Sobre a depressão de Nilmar – e a ansiedade, essa doença que nos consome

Adriano Silva

15/04/2019 09h58

Nilmar Honorato da Silva. 34 anos. Um dos grandes centroavantes que o Inter revelou. Meu ídolo, que tantos sorrisos estampou em meu rosto, por quem sempre torci – mesmo quando envergou outras camisas.

Nilmar. Garoto do bem, bom de bola, goleador. Um nove raçudo, veloz, vertical, com quase 200 gols marcados numa carreira brilhante, precocemente abortada em 2017, quando foi repatriado pelo Santos depois de mais um período jogando no exterior.

Nilmar abreviou sua carreira por decisão própria, em nome de uma doença: a depressão. Essa macambúzia prima-irmã da ansiedade, que forma com ela uma espécie de dragão de duas cabeças que já se transformou no novo Mal do Século.

Já se sabia da doença de Nilmar. Mas nesse fim de semana, pela primeira vez, ele falou de peito aberto sobre a questão, em entrevista a Roger Flores, seu ex-companheiro de Corinthians, no Esporte Espetacular, programa dominical da TV Globo.

────────────────────

TAREFA A:
Como você resumiria o texto sobre a depressão de Nilmar em duas frases?
TAREFA B:
Como fica o trecho do texto sobre a depressão de Nilmar que abre com as palavras "Nilmar. Garoto do" e fecha com "Mal do Século." se você trocar "goleador" por "artilheiro"? Reescreva-o com essa mudança.
Os dados abaixo vêm de outra fonte, sem relação com o texto.

MATERIAL DE ORIGEM:
────────────────────

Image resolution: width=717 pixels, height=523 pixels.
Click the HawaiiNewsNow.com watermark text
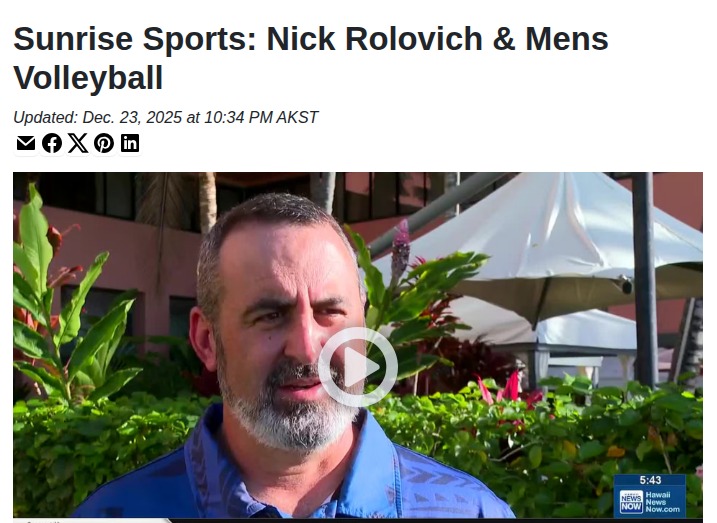[x=662, y=502]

────────────────────

RESPOSTA ESCRITA A:
Nilmar Honorato da Silva, centroavante revelado pelo Inter e com quase 200 gols na carreira, abreviou a carreira em 2017 por decisão própria por causa da depressão, doença que o texto liga à ansiedade e chama de novo Mal do Século. Nesse fim de semana, ele falou abertamente pela primeira vez sobre o assunto, em entrevista a Roger Flores no Esporte Espetacular, da TV Globo.

RESPOSTA ESCRITA B:
Nilmar. Garoto do bem, bom de bola, artilheiro. Um nove raçudo, veloz, vertical, com quase 200 gols marcados numa carreira brilhante, precocemente abortada em 2017, quando foi repatriado pelo Santos depois de mais um período jogando no exterior.

Nilmar abreviou sua carreira por decisão própria, em nome de uma doença: a depressão. Essa macambúzia prima-irmã da ansiedade, que forma com ela uma espécie de dragão de duas cabeças que já se transformou no novo Mal do Século.